Bref historique sur les migrants
Au commencement furent la fin de la seconde guerre mondiale et la relance de l’économie occidentale et japonaise avec le plan Marshall ; d’où un besoin certain en main d’œuvre. Rien qu’au titre du regroupement familial, plus de 1,5 million de personnes seraient entrées en France de 1946 à 1988. Face à la recrudescence des crimes, agressions et attentats, l’Algérie prit officiellement le parti de suspendre l’émigration en 1973 pour protester contre la multiplication de ces « incidents » souvent à caractère raciste.
Il fallait « casser » du bougnoule » venu manger le pain de l’indigène métropolitain. Aussi, de la création du Secrétariat d’Etat à l’immigration, en mai 1974, à la loi dite Barre-Bonnet en janvier 1980, le mot d’ordre fut à la répression d’Etat : haro sur les « clandestins », notamment par un renforcement du contrôle des entrées en France.
Il est caractéristique d’observer la continuité dans cette préoccupation jusqu’au Traité de Maastricht. Inutile d’insister outre mesure sur les renvois massifs par l’aide au retour connu sous le vocale du « million Stoléru » (voir à ce propos le film de feu Mahmoud Zemmouri « Prends 10.000 balles et casse toi »).
Inutile non plus d’évoquer les « bavures » gouvernementales : des jeunes issus de l’immigration débarquent au pays d’origine de leurs parents dont ils ne connaissent souvent que peu de choses. Ainsi, on a pu dénombrer 5000 reconduites à la frontière et expulsions de 1978 à 1981. Les gouvernements successifs ont fait également de cette politique leur préoccupation allant jusqu’à s’imposer un chiffre annuel relativement aux reconduites à la frontière et même, à un moment donné, à instituer un Ministère chargé de l’immigration.
Depuis le 10 mai 1981
Arrive le 10 mai 1981, date importante dans l’histoire française s’il en fut. L’opposition, à la tête de laquelle les socialistes de l’époque, pensaient une fois au pouvoir « pratiquer une politique d’immigration dans la ligne d’un Etat de droit pour éviter l’insécurité juridique », d’une part, et développer les « libertés des immigrés » et l’égalité des droits en matière politique sociale notamment, ainsi que le droit au regroupement familial et à l’identité culturelle, d’autre part. Parmi les 110 propositions du candidat Mitterrand : la lutte contre les discriminations, l’égalité des droits des travailleurs immigrés avec droit de vote aux municipales et d’association, le renforcement de la lutte contre les trafics clandestins de la main-d’œuvre…
Suite à son élection à l’Elysée, l’action la plus spectaculaire à l’égard des migrants fut l’opération de régularisation d’environ 130.000 « clandestins » (comme si la France était un navire sur lequel s’embarquèrent des resquilleurs !).

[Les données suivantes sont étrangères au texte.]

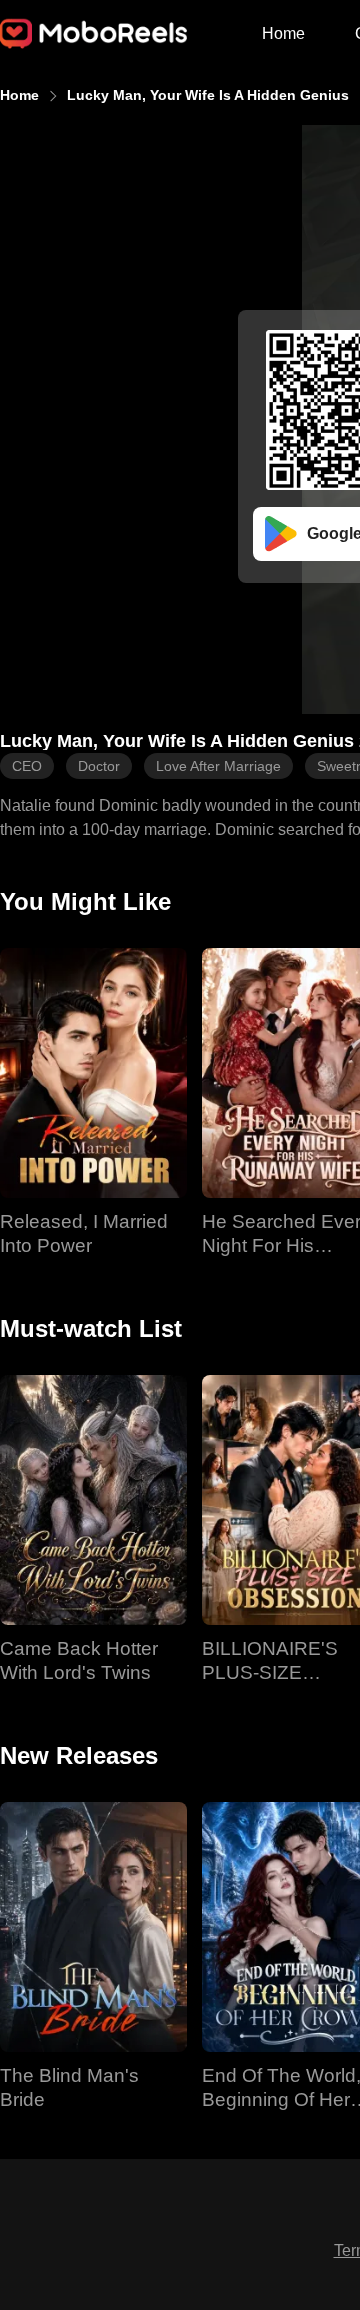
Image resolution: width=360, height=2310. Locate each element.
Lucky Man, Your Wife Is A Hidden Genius (208, 95)
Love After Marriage (218, 766)
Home (283, 33)
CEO (27, 766)
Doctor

Parmi les textes notables du premier septennat de la gauche au pouvoir, il faut citer d’abord celui relatif au contrôle judiciaire pour les expulsions et les reconduites à la frontière, ensuite l’accord franco-algérien sur le service militaire pour les binationaux et enfin le titre unique de séjour et de travail (une seule carte).
Tout en proposant une « réinsertion » volontaire au pays d’origine, l’Etat français décréta l’égalité des droits dans le domaine associatif et syndical ; ainsi naissent des radio-libres dont radio soleil, radio arabe, radio beur, radio Maghreb, radio Orient… Toutefois, on ne peut s’empêcher de constater que les reconduites à la frontière ne cessèrent pas pour autant. De même, le regroupement familial confié à un Office national de l’immigration (OMI) subit une baisse sensible : en 1981, 41 000 demandes acceptées, en 1985 seulement 19 099.
De la même manière, le droit d’asile se rétrécit comme une peau de chagrin (cette tendance ne cesse pas à ce jour ; bien au contraire, les textes devenant de plus en plus draconiens).
Quant au droit de vote, il a été renvoyé aux calendes grecques. Face à la recrudescence des discriminations raciales et des crimes impunis (souvent qualifiées de « bavures »), des jeunes issus de l’immigration organisèrent une marche pour l’égalité, sans organiser hélas afin d’influer sur les décisions les concernant avec leurs parents en vue d’une franche égalité.
Mars 1985, retour de la droite au gouvernement. Sa plate forme, après avoir constaté la difficulté de la « cohabitation avec une partie de la communauté de 4,5 millions d’étrangers vivant en France », propose « la maîtrise des flux migratoires » et « le contrat moral pour les étrangers en situation régulière : intégration ou aide négociée au retour ». Ce, non sans avoir pris l’engagement d’affermir « l’identité nationale » de la France « en luttant contre l’immigration clandestine en agissant avec fermeté contre les étrangers qui ne s’affranchissent des lois de la République ».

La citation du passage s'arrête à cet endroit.